L’uro-TAC e l’urografia-RM (uro RM) sono tecniche consolidate per la valutazione delle vie urinarie e consentono al medico di servirsi di un set più preciso di strumenti diagnostici al fine di valutare lo stato del paziente.

La capacità della TAC di rappresentare le strutture anatomiche ha fatto sì che questa metodica, nel corso del tempo, abbia sostituito l’urografia convenzionale nella stadiazione del tumore vescicale.

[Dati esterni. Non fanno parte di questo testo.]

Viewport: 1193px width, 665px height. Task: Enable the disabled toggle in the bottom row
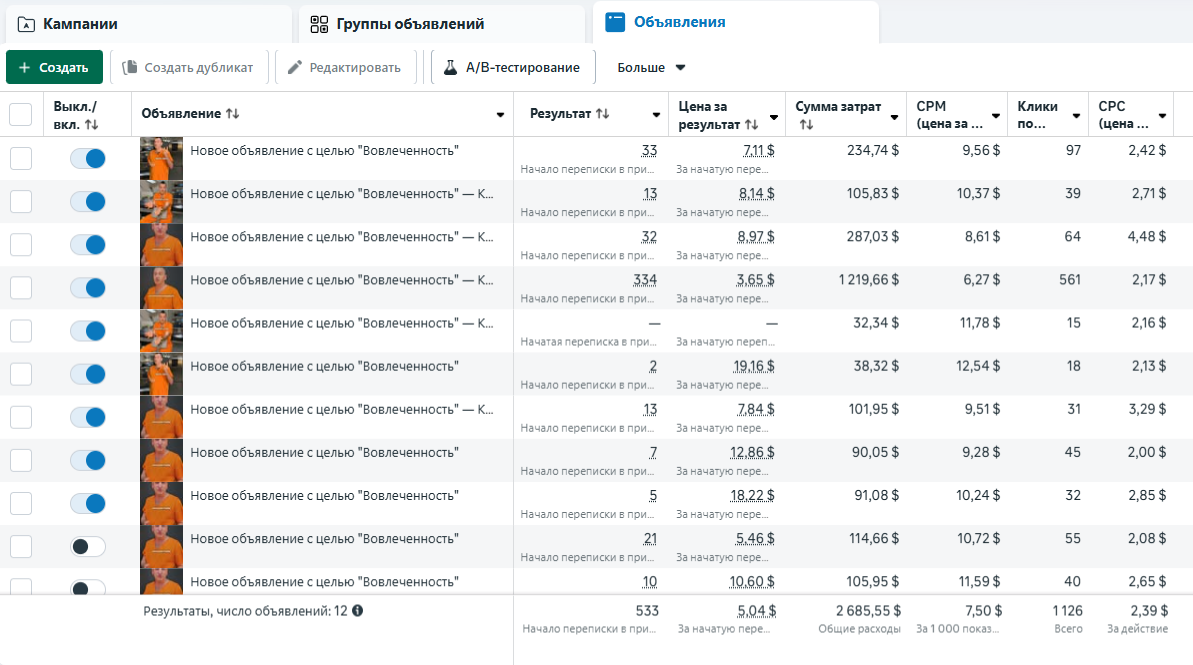pos(88,590)
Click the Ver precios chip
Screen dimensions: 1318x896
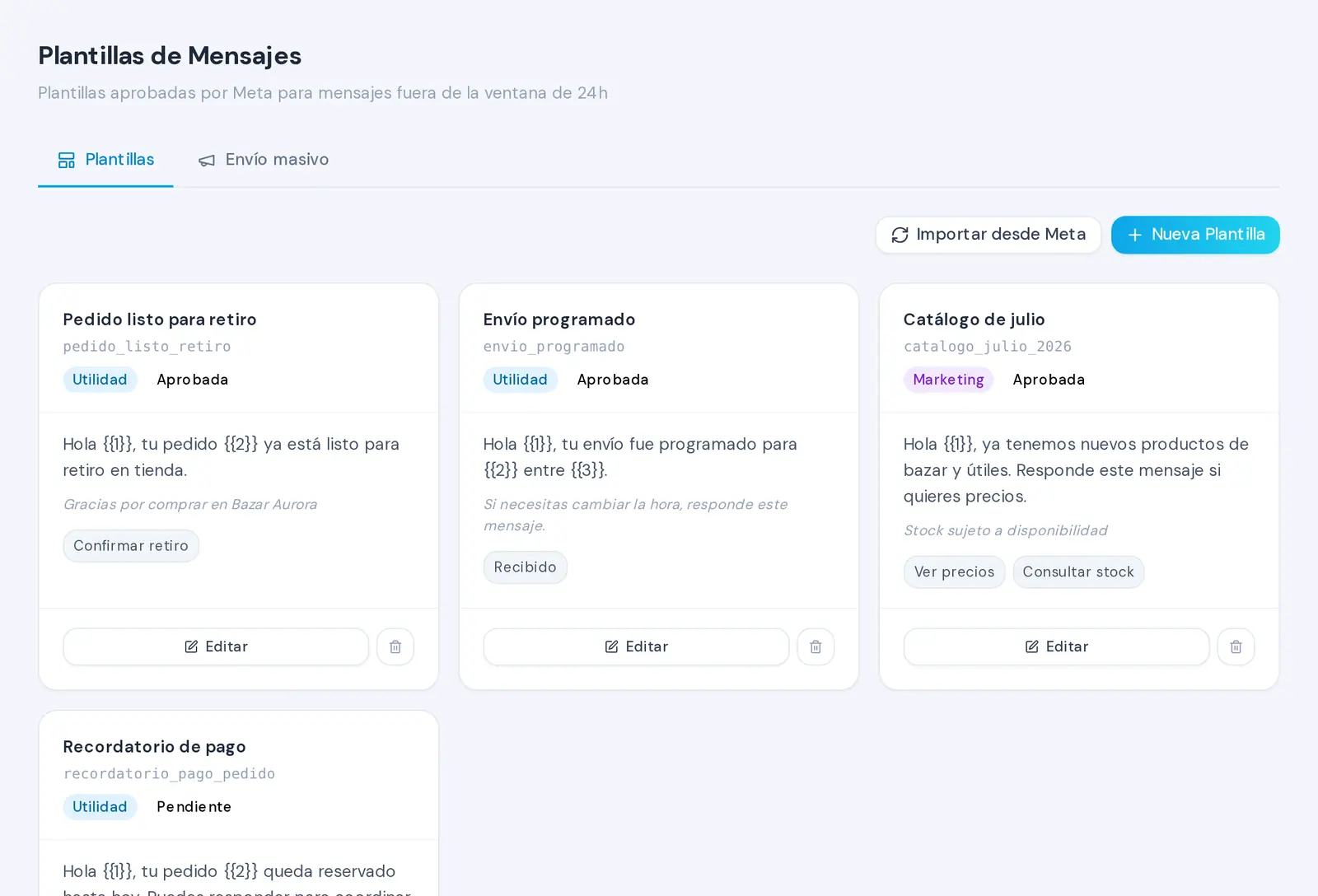click(x=954, y=572)
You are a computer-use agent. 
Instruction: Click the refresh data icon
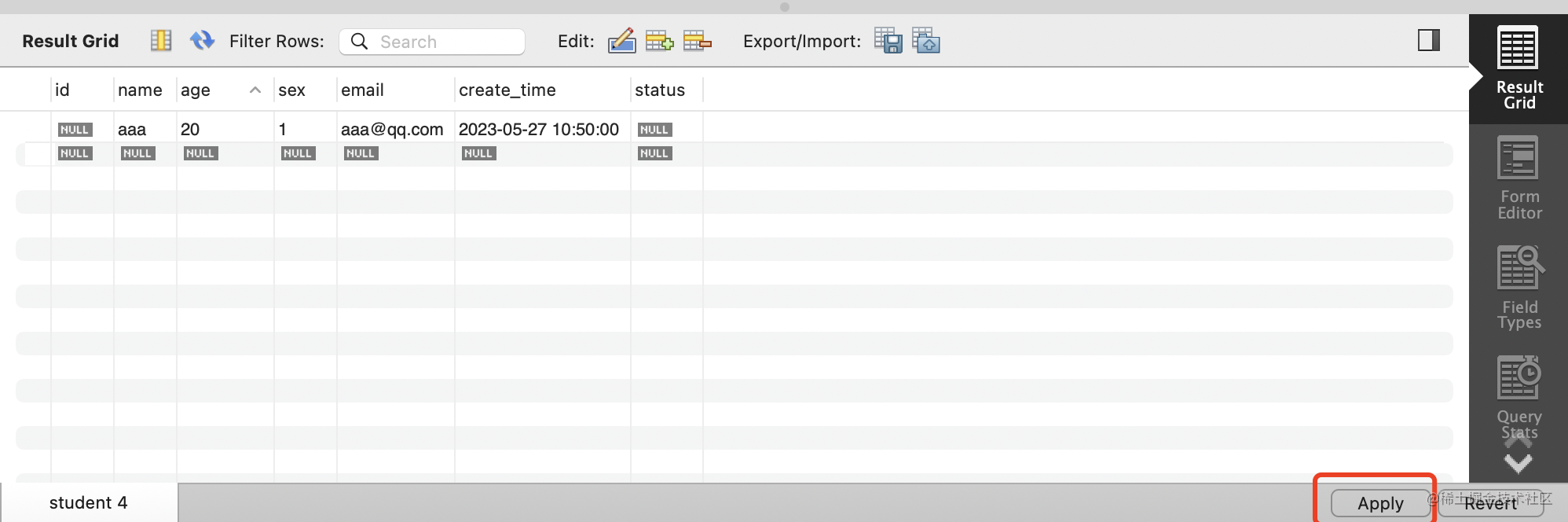click(202, 40)
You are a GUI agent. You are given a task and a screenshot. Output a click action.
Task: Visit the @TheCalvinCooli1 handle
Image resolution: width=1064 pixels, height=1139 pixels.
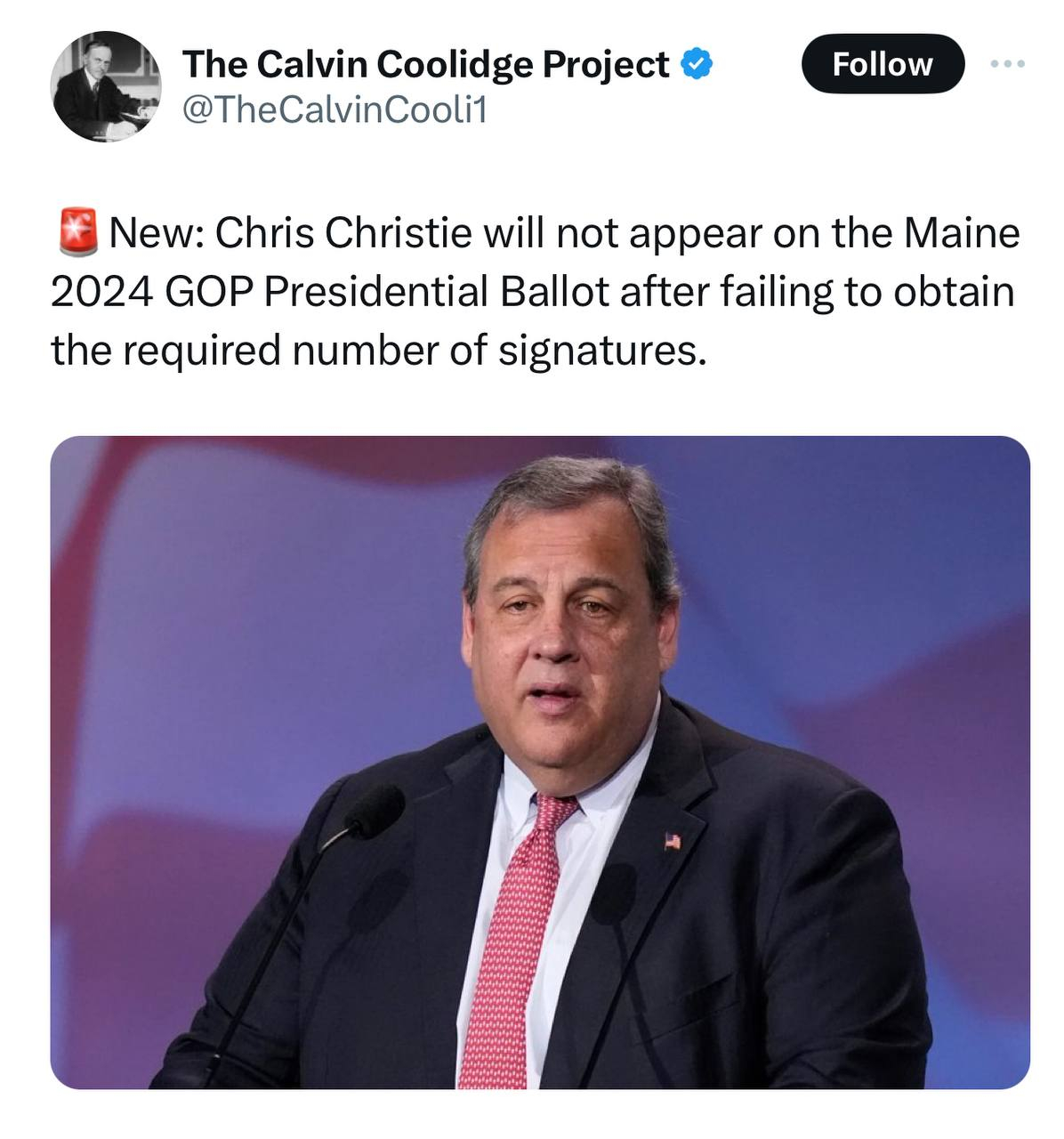pos(335,110)
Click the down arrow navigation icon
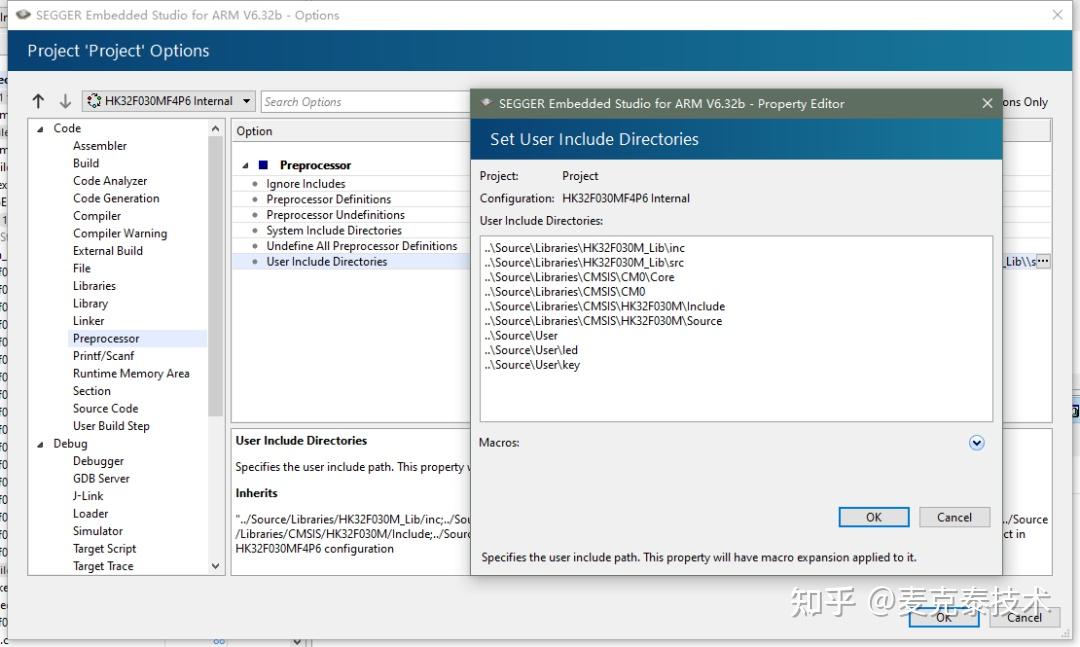The width and height of the screenshot is (1080, 647). [x=65, y=101]
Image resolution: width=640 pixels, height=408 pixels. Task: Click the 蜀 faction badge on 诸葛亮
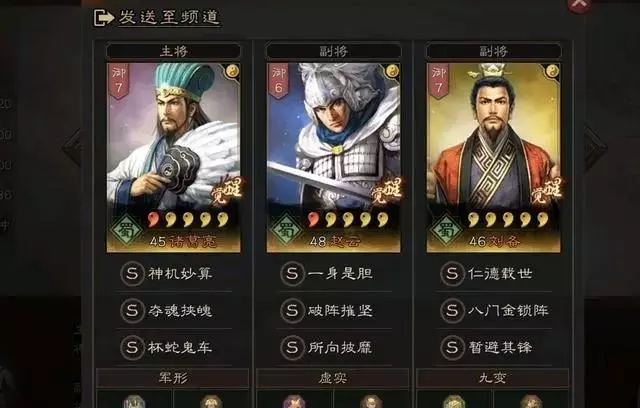[x=125, y=230]
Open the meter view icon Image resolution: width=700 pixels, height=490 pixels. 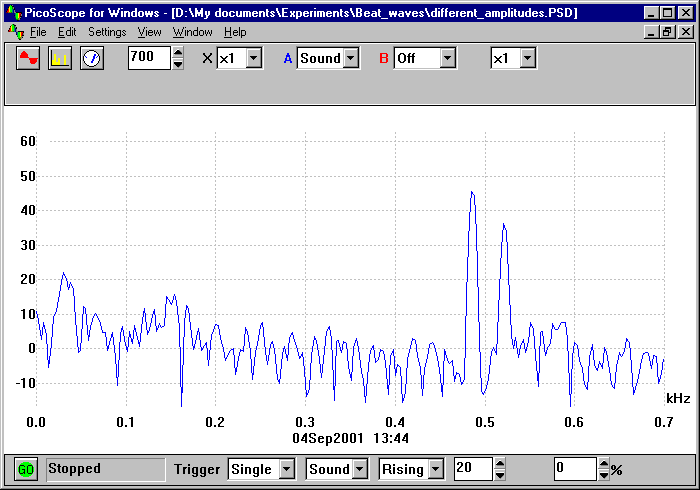pos(92,58)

L’urografia RM costituisce una tecnica radiodiagnostica alternativa non invasiva per i bambini e le donne in gravidanza; non è impiegata tanto quanto l’urografia TAC, anche se le nuove macchine e le innovazioni tecnologiche che ne migliorano l’efficienza e la risoluzione hanno suscitato un maggiore interesse per le tecniche di urografia RM.

PET

La tomografia a emissione di positroni è una moderna tecnica diagnostica che si serve di un radiofarmaco che si accumula nelle lesioni neoplastiche caratterizzate da elevato metabolismo, consentendone l’identificazione sulle immagini analizzate dai medici. Per le neoplasie vescicali l’applicazione di questa metodica può essere limitata dall’eliminazione urinaria di parte del radiofarmaco.

 

Trattamenti

L’efficacia del trattamento del tumore della vescica scaturisce dalla somma di molti fattori, tra cui il tipo e lo stadio evolutivo del tumore, oltre che l’età e lo stato di salute del soggetto.

 

Chirurgia

Si tratta del trattamento primario per il tumore della vescica. In base al bisogno clinico del paziente, la chirurgia del cancro della vescica può prevedere:

  • asportazione dell’intera vescica (cistectomia radicale)
  • asportazione del tumore dalla parete vescicale per via cistoscopia (TUR-V)
  • I pazienti sottoposti a cistectomia radicale possono essere candidati all’intervento di ricostruzione della vescica e delle vie urinarie.

 

Immunoterapia

In relazione al tipo di tumore, a seguito di TUR-V, potrebbe essere necessario effettuare dei cicli di instillazione endovescicale di chemio o immunoterapici. Nella maggioranza dei casi, si inietta una soluzione con il bacillo di Calmette-Guerin (BCG), composta di batteri poco aggressivi che sono in grado di provocare la reazione del sistema immunitario

 

Chemioterapia

Per i soggetti con malattia avanzata (tumore che si è quindi diffuso in altre sedi oltre la vescica), il medico può suggerire la chemioterapia sistemica, anche come opzione terapeutica esclusiva. In casi selezionati, può essere indicata anche una combinazione di radioterapia e chemioterapia dopo l’intervento di asportazione parziale della vescica.

 

Radioterapia

La radioterapia può essere eseguita anche in associazione alla chemioterapia o in sostituzione della chirurgia nei soggetti affetti da carcinoma vescicale e non operabili per comorbidità. In Humanitas, un’equipe multidisciplinare di oncologi, radio oncologi e urologi vaglia quelle che sono le opzioni terapeutiche a disposizione del singolo paziente allo scopo di definire l’approccio terapeutico in funzione dei singoli bisogni.

Le informazioni riportate costituiscono indicazioni generali e non sostituiscono in alcun modo il parere del medico.